What these questions have in common, is confusion over what it really is that we are obligated to do, and how we are obligated to do it. I would like to offer an answer to all of these questions, based on the Halichos Shlomo of Rav Shlomo Zalman Auerbach.

I will now quote directly from the Halichos Shlomo, Hilchos Pesach 9:31.

--- Halichos Shlomo begins here ---

"If many are assembled (mesubim) together, there is no chiyuv on each one of them to tell the Sipur Yetzias Mitzraim to his children himself, but it is sufficient (dai b'kach) for one of the assembled to tell it to all of them."

Note 62 there says: "Because the ikar chiyuv on the father is that his children will hear the Sipur Yetzias Mitzraim on this night, and since they are hearing the story properly, it is enough. He doesn't even have to appoint the storyteller as his shaliach for this; rather he is yotzay automatically (m'mayla)."

Note 213 there says: "In RZSA's handwritten notes, he explains the pesukim "Tell your child on that day... and it will be a sign upon your arm..." to mean that the ikar form of the mitzvah is the telling to children, but really, the obligation falls on every person also in regards to himself, to review and study (lachzor ul'shanen) the Sipur Yetzias Mitzraim on this night with all its many details. End quote. (And occasionally, those at the table could tell that RSZA was quietly explaining to himself (mefaresh bayno l'vayn atzmo) the first words of the Hagadah in spoken Yiddish: Avadim - knecht, hayinu l'faro - zaynen mir geven tzu Paro, etc.)"

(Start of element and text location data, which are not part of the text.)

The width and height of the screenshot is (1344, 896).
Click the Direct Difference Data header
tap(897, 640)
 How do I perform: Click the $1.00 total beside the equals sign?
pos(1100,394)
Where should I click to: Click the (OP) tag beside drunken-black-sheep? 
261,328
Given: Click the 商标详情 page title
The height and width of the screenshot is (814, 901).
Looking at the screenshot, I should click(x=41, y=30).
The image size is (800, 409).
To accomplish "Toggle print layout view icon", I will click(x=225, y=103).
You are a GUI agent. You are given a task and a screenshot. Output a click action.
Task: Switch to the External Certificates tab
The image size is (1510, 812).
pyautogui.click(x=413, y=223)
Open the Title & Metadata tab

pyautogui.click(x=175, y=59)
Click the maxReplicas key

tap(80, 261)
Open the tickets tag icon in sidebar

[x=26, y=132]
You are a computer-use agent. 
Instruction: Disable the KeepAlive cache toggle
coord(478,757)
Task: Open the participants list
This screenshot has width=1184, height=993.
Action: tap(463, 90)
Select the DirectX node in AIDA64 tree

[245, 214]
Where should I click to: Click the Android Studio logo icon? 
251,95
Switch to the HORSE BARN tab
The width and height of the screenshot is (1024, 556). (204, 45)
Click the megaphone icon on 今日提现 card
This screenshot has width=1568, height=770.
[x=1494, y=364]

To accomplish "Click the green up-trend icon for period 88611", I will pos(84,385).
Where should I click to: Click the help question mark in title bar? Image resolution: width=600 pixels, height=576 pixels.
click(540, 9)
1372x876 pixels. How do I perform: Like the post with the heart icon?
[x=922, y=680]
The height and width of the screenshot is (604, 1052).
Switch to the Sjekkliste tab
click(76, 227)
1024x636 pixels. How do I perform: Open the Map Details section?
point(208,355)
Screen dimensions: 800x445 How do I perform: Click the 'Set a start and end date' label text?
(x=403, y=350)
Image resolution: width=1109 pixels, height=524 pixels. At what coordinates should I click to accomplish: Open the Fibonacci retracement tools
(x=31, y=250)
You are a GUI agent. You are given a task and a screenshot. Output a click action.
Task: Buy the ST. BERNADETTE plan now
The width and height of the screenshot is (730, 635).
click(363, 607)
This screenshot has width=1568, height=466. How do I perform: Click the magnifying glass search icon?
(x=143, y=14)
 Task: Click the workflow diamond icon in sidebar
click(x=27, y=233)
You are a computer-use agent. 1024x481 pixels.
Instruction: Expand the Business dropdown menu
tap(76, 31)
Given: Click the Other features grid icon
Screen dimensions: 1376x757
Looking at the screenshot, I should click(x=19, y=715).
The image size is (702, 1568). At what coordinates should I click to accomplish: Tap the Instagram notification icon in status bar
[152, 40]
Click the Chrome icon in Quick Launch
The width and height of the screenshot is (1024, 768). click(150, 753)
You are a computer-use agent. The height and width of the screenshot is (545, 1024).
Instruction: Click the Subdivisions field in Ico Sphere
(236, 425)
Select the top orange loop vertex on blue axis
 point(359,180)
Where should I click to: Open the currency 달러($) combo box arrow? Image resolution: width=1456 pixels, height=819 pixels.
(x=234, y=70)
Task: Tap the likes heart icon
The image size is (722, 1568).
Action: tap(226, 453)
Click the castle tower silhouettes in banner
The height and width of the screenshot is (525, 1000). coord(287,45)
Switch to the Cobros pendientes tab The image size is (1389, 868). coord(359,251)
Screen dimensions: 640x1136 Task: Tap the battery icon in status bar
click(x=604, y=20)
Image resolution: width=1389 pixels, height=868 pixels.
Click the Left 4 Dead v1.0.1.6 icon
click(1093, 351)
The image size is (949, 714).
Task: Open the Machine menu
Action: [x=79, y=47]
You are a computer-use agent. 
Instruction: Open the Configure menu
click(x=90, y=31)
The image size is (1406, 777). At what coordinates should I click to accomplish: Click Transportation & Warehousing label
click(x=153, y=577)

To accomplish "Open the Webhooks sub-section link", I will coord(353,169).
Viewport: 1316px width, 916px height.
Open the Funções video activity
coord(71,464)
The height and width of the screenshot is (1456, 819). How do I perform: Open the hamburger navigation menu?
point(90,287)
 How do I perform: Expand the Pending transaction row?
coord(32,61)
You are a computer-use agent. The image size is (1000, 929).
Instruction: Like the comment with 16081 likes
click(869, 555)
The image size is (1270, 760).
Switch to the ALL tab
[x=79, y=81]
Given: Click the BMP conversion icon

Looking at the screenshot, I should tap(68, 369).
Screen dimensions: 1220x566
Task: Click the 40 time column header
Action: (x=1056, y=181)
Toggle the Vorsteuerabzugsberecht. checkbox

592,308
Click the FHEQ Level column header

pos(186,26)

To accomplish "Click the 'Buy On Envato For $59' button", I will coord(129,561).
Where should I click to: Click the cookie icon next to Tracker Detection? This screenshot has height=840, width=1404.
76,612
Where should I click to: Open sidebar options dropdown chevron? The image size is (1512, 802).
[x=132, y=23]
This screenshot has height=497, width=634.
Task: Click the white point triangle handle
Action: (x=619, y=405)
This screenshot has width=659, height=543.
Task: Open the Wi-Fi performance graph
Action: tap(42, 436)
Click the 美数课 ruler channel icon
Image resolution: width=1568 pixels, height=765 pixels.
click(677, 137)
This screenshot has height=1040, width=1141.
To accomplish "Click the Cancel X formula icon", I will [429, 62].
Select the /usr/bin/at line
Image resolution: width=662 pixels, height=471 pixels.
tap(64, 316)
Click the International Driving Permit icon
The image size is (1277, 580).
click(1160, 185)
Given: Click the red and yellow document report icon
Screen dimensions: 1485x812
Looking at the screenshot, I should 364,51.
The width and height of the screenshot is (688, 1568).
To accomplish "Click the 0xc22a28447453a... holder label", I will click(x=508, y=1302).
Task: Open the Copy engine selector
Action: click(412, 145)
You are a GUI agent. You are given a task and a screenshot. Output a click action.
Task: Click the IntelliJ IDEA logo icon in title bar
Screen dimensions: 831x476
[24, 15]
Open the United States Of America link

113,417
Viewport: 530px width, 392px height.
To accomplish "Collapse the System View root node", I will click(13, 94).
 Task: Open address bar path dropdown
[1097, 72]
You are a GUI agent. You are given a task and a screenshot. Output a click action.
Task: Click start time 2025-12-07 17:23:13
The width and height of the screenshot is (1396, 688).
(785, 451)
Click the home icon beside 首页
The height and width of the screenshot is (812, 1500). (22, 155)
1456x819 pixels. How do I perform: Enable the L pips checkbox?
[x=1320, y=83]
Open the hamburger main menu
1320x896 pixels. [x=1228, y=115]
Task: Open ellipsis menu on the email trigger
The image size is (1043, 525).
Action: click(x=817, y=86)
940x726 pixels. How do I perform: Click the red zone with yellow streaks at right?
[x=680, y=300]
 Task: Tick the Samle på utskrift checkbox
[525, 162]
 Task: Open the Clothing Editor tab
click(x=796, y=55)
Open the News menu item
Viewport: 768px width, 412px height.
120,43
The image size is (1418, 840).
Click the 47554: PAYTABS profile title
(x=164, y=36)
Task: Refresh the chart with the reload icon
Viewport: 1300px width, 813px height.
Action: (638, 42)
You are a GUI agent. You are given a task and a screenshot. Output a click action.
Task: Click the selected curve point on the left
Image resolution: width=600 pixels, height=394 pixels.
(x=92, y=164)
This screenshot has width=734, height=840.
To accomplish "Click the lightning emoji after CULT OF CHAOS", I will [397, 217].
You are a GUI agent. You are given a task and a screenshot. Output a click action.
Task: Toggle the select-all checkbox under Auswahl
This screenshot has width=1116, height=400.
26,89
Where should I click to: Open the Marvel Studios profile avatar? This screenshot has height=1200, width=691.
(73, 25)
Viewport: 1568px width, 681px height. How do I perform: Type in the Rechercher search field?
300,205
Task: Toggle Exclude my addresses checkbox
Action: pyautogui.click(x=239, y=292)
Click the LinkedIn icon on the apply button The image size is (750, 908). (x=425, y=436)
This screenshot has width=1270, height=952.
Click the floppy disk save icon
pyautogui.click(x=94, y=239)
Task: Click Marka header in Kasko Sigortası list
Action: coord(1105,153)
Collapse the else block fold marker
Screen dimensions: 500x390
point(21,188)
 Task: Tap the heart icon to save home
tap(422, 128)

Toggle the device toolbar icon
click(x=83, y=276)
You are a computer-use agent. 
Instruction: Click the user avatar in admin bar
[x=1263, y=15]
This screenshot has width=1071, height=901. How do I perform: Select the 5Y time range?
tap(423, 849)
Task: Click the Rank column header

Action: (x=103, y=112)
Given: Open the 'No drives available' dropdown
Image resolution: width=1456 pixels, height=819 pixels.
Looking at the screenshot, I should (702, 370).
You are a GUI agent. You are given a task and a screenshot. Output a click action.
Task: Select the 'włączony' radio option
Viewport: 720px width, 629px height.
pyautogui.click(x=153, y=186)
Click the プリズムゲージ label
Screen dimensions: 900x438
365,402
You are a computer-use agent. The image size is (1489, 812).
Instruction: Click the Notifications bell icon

Note 214 there says: "And that's how they acted in RSZA's home when his descendants (tze'etza'av) were with him. RSZA alone would explain the story at length as needed (marchiv b'sipur k'fi hatzorech) as above... A questioner once asked about his own practice, which was to split up the reading of the hagada, so that each one would read a portion with the others listening, and even the children would read portions of the Hagada. RSZA answered that as long as the ikar portions were being read by the adult family members, there is no objection (ayn l'ar'er) against the practice."

--- Halichos Shlomo ends here ---

In note 214, I think the word "descendants (tze'etza'av)" is significant. It seems clear that (in RSZA's view) the father can sit quietly while his child hears the story from the grandfather. Or even from someone else entirely. The father is yotzay because he has made sure that the child does hear the story.

If so, then perhaps now I can suggest an answer to the questions of RSBA and RMB. Adult children are not required to go to the seder of the elderly parent, *provided* that the adult child will go to a seder somewhere, and hear the hagada there. If the elderly parent has given his children a strong enough chinuch that he is confident that his child will indeed attend a seder somewhere, then he has done his duty.

And if, for some reason, the elderly parent fears that the child might *not* attend a seder, chalilah, well, then, if they're not neviim, they're at least benei neviim: Isn't it the standard practice among all Jews everywhere to beg such a child to come home for Pesach?